- TO DO -
[A] According to the text on the Danger Hiptop apps, which kinds of apps did T-Mobile decide it wanted instead of productivity apps?
[B] Continue the text on the Danger Hiptop apps from where it stops.

- TEXT SECTION -
Hipme.com was a site I used for software for the Danger Hiptop platform from 2003 to 2005.
Below are descriptions, screenshots, and for the first time ever, source code, for the apps I wrote for the Danger Hiptop platform in 2003-2004.
The Hiptop pre-dates the Apple iPhone by several years. The Danger / Hiptop / Sidekick platform had the first apps and app store ("Catalog"). After leaving Danger, Andy Rubin and several of the team founded Android, and he sold that to Google where he then built what we now know as Android. Many ideas from Android are seen in early stages here in the hiptop, the app catalog, including the use of Java as an implementation language but a different VM implementation, and the use of Intent (which sprang from, among other things, requests I made about my flipsheet program being able to handle email CSV attachments).
I wrote the following apps and have them here for historical reasons. I believe I can call these the first true apps of their kind.
I have released the source for these under MIT OSS license, except for one file in flipsheet which is decompiled and adapted from one of the Hiptop widgets, adding a horizontal scroll to an existing scroller. For this, I can offer no license other than to say this is really only of academic interest.
See others below for apps other people wrote and for which I still have source.
Flipsheet was my most complex app, and the only one that Danger and T-Mobile considered selling. It was quite popular around the Danger HQ offices, but once the sales program actually got underway, T-Mobile (the main partner) decided that they did not want productivity apps, only games and ringtones, and I got a phone call one day turning me down. Six months later they changed their mind and wrote their own.
Towerdata and Secrets were data collection for the very first location-aware apps.

- INFORMATION SUPPLIED -

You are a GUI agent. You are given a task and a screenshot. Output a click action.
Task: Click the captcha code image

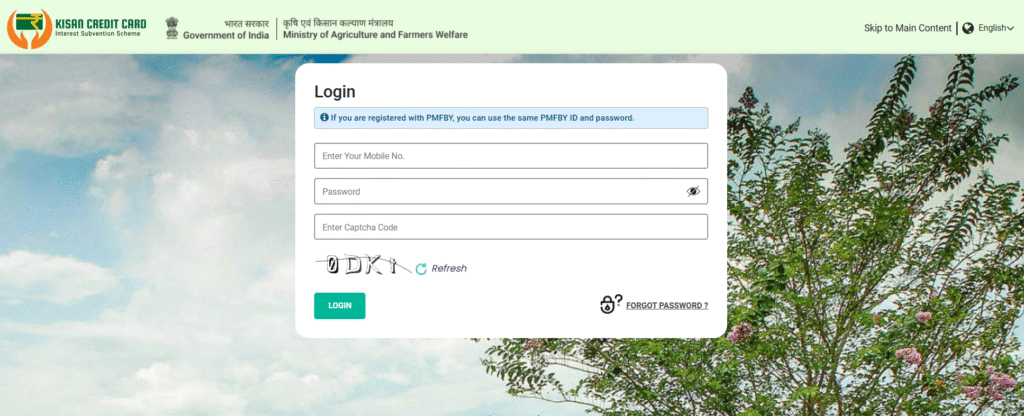(x=363, y=265)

- THE RESPONSES -
[A] Only games and ringtones.

[B]
I noticed that it was possible to obtain the GSM tower id and sector from the Hiptop OS in development mode, and I wanted to write apps that would let you do something with that information. My first thought were finding other hiptop users nearby so you could hang out with them (the Hiptop was a social phenomenon and people wanted to find each other). I also thought that keep track of where you took pictures or wrote messages to Mike Popovic's Hiptop Hation would be great. And I thought that it would be good to send messages so people who you were communicating with via IM, to share your location.
But to do all this I needed to collect tower location data so I wrote this app and my wife Becky wrote the SQL backend.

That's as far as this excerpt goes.